Green’s Dictionary of Slang

blouzabella n.

also blowsabella, blowzabella
[blowse n. + Ital. bella, a good-looking slattern]

a slattern.

[UK]N. Ward ‘Battel without Bloodshed’ in Writings (1704) 129: They strip of their Buff from their Hides and their Tallows, / And Leap into Bed to their Dear Blouzabella’s.
[UK]N. Ward Compleat and Humorous Account of Remarkable Clubs (1756) 108: Dancers could scarce mind their Steps [...] or a Libertine shake his Heels with his charming Blowzabella.
[UK] in D’Urfey Pills to Purge Melancholy I 194: Blowsabella my bouncing Doxie.
[UK]R. Bull Grobianus 26: Carve thereon your Blouzabella’s Name.
[UK]London Mag. Feb. 53/2: She a loud blouzabella, he a finical, fluttering fop.
[UK]Grose Classical Dict. of the Vulgar Tongue n.p.: A blowse, or blowsabella, a woman whose hair is dishevelled, and hanging about her face; a slattern.
[Ire]J. O’Keeffe Wild Oats (1792) 23: My sister Blowsabella born as high and noble as the Attorney.
[UK]Morn. Chron. (London) 9 Aug. 2/4: The Peer and his Countess, the rustic and the Blouzabella were equally moved to pleasure.
[UK]Lex.

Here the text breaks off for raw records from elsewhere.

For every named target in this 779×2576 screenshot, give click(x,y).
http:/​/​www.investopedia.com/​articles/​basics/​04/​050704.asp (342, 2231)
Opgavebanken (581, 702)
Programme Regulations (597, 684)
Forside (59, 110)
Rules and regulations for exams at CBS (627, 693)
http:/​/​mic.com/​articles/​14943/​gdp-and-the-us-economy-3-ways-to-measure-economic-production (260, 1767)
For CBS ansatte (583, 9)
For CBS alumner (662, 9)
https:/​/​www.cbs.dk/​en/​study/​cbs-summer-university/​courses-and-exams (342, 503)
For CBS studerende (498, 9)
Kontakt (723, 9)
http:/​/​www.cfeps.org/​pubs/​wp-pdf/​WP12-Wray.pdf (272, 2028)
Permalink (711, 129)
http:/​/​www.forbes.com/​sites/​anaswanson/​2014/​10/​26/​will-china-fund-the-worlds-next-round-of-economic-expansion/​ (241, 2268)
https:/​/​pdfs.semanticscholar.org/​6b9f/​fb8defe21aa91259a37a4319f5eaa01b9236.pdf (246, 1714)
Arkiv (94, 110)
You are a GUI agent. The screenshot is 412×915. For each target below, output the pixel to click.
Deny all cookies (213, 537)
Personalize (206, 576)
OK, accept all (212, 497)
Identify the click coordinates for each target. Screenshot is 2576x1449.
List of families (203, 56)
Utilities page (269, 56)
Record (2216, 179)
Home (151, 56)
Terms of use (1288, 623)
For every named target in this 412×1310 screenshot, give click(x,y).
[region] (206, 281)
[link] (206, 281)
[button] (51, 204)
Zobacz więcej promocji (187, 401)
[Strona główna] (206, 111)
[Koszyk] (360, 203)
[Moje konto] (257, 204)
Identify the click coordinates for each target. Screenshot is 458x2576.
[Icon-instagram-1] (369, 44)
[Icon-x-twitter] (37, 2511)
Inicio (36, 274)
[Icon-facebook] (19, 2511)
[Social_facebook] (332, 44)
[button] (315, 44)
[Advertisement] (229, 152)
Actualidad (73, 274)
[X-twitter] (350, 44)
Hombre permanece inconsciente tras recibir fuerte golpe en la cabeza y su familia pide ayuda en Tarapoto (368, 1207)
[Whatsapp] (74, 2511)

Balatronicum.
[UK]Egan Grose’s Classical Dict. of the Vulgar Tongue.
Tait's Edinburgh Mag. 6 164/1: It is said of me [...] that my taste in beauty tends somewhat tcwards the Blowzabella order.
[UK]Worcs. Chron. 14 Dec. 6/2: The Blouzabellas of the highly moral penny cyclopedias of marital affairs only stop short when the last rag of decency is about to drop off.
[UK]Sportsman 25 June 2/1: Notes on News [...] ‘[T]he darkly, deeply, beautifully blue’ organ of rustic innocence and Blowzabel loveliness.
London Soc. June 503/2: The girls were all of the Blowzabella kind, dairy-maidish to a degree.
[UK]Derbyshire Courier 12 Feb. 6/1: Every woman thinks her personality the best. Blouzabella would hardly change faces with Mrs Langtry.